Another possibility is that it refers to this man’s final fate when he is destroyed at the “arrival” of Jesus. That possibility comports with Paul’s description of his demise - “Whom the Lord will consume with the spirit of his mouth and DESTROY with the brightness of his coming.”

However, in verse 8, “destroy” translates a different Greek word, katargeô, which more correctly means “disable, disarm, bring to nothing.” And the natural sense of the genitive construction in the clause “son of destruction” is that “destruction” characterizes this figure - “destruction” defines what he does.

IN DANIEL


Paul’s scriptural source for the term is the book of Daniel, especially the passage in its eleventh chapter describing an evil ruler of Greek descent - “And the king shall do according to his will; and he shall exalt himself, and magnify himself above every god, and shall speak marvelous things against the God of gods, and he shall prosper till the indignation be accomplished; for that which is determined shall be done” – (Daniel 11:36).
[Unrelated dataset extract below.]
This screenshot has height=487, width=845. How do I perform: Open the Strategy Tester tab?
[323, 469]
This ruler is featured in Daniel’s several visions where he is called variously the “little horn,” the “king of fierce countenance,” and the “contemptible person.” He originates from the “fourth beast” and “wages war against the saints and prevailed over them,” though only for the time allotted by the “Ancient of Days.”

This creature’s “war” includes the desecration of the “sanctuary,” the cessation of the daily burnt offering, and the erection of the “abomination of desolation” in the “sanctuary” – (Daniel 7:21-25, 8:9-13, 8:23-26, 9:26-27, 11:30-36).

IN THE SANCTUARY


This background explains Paul’s warning that the “Lawless One” will “take his seat in the sanctuary.” Does he mean this man will enter a rebuilt physical temple in Jerusalem? It is noteworthy that he uses the Greek term for the inner sanctum or naos, the “holy of holies,” not the word for the entire temple complex.
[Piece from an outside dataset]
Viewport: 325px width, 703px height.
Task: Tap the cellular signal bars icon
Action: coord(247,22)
Nowhere else does Paul express any interest in the Jerusalem Temple or say anything about a future rebuilt temple. However, he does apply the same term, the “sanctuary of God,” metaphorically to the church.

And since the topic in the present passage revolves around the “apostasy” of believers, the context makes it more likely that Paul is referring to the unveiling of this figure in the church - (1 Corinthians 6:19, 2 Corinthians 6:16, Ephesians 2:21).

In the eighth chapter of Daniel, the “little horn” is a “king” from one of the four Greek kingdoms that succeeded the empire of Alexander the Great, the same “little horn” that waged war against the “saints” in the seventh chapter - (Daniel 7:21, 8:8-13, 8:21-25).

The only historical figure that meets the descriptions of Daniel’s visions is Antiochus IV, the ruler of the Seleucid kingdom that persecuted the Jewish people for over three years (168 B.C. to 165 B.C.), the allotted “season, seasons, and part of a season.”

This king’s “war” included the corruption of Jewish leaders, the banning of Jewish religious rites, the burning of the scriptures, the cessation of the sacrificial rituals, and the erection of an altar to his god, Zeus Olympias, on the altar of burnt offerings in Jerusalem, the “abomination of desolation.”

According to Daniel, thisking of fierce countenance… corrupted the holy people… and magnified himself in his heart, and caused the destruction of many.In the Greek Septuagint version of the passage, the term rendered “destruction” is the same one used by Paul for the “son of destruction,” that is, apôleia. Most likely, considering the language and context of the passage in Thessalonians, this is his source for the term “son of destruction.”

Thus, Paul employs Daniel’s “little horn” as the model for the final deceiver who will deceive Christians with “all power and signs and lying wonders.”

Just as the “little horn” caused many in Israel to fall, so this creature will cause the destruction of many men and women in the church before his own demise at the “arrival” of Jesus. He is, therefore, the “son of destruction.”